2024-2025 financial year in review | Global emerging markets

Over the past 12 months, emerging markets have demonstrated resilience and delivered robust positive returns, despite facing considerable volatility driven by trade tensions, geopolitical factors, and shifting monetary policies. The performance was mainly driven by strong performance in emerging Asia. China rallied notably following the release of the country’s new artificial intelligence (AI) model in January and signs of a recovery in economic activity. Gains were, however, limited largely to AI-driven technology and internet companies and high dividend yielding yet lower quality financials. Elsewhere, technology-heavy markets, particularly Taiwan saw strong performances, buoyed by the outlook for AI-related demand. India rallied after a period of weakness as the central bank eased monetary policy.  EMEA posted moderate gains, with South African equities initially declining post-election but later rallying due to the formation of a market-friendly government and interest rate cuts by its central bank. Conversely, Latin America lagged overall, weighed down by weak performances in Brazil and Mexico.

Over the period, the Fidelity Global Emerging Markets Fund underperformed the Index, primarily because of the narrow rally in China. Our holdings in Chinese/HK consumer discretionary names (Li Ning, Shenzhou, Samsonite and Zhongsheng) underperformed, while being underweight financials and select Chinese internet companies (Alibaba and Xiaomi) was also unrewarding. On a positive note, robust security selection in South Africa (primarily driven by the position in Naspers, which owns a large stake in China’s Tencent), India and Taiwan added value.
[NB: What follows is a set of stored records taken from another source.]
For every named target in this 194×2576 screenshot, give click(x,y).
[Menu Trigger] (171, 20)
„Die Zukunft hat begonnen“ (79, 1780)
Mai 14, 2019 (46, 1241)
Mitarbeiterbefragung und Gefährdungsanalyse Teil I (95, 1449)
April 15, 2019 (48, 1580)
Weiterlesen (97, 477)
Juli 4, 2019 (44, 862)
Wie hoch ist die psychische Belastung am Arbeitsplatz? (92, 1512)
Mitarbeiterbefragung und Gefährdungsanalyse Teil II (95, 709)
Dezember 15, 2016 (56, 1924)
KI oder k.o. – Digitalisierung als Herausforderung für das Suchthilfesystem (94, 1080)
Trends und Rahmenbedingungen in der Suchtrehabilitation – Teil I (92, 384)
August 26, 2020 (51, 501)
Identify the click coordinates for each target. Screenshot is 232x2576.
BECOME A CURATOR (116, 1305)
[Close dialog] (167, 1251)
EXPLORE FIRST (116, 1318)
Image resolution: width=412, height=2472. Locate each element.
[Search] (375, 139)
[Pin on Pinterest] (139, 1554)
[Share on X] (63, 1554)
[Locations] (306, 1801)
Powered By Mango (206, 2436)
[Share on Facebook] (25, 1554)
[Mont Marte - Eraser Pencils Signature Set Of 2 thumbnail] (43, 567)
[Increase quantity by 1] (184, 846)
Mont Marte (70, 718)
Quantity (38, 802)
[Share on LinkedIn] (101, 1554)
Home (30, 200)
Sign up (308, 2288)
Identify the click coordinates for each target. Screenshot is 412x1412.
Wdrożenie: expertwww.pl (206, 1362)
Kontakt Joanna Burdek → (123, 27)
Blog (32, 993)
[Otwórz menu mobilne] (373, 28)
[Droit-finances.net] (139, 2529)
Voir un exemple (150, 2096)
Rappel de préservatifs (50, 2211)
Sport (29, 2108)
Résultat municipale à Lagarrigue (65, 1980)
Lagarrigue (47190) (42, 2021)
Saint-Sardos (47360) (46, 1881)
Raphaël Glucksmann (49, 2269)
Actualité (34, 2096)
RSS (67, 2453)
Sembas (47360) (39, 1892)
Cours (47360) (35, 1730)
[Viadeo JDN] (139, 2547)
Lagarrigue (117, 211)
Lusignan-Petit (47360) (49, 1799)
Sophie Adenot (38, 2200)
Looking ahead, we maintain a positive outlook on global emerging markets due to their diverse political, social, and economic landscapes, offering stock pickers an array of low-correlation opportunities. Valuations in the asset class are attractive, reflecting several known risks, including dollar strength and tariff concerns. Additionally, low earnings expectations and the potential for a recovery in China, the largest component, provide further upside.

Our portfolio is well-positioned, with three key areas driving potential alpha. Chinese consumer names stand to benefit from demand recovery and margin expansion. Chinese equities, which have largely seen thematic rallies in information technology and internet sectors, are expected to broaden as consumption recovers. With household balance sheets improving and the property sector stabilising, Chinese consumers are well-positioned to regain spending confidence. Domestic consumption, underrepresented in China’s GDP, is likely to become a key focus for the government, benefiting sectors like sportswear, dairy, beer, and white goods. Elsewhere, Indian private sector banks offer significant upside due to penetration growth and market share gains over state-owned peers. In Latin America, Mexico and Brazil present unique opportunities, with Mexico leveraging its proximity to the US and Brazil poised to benefit from rate normalisation.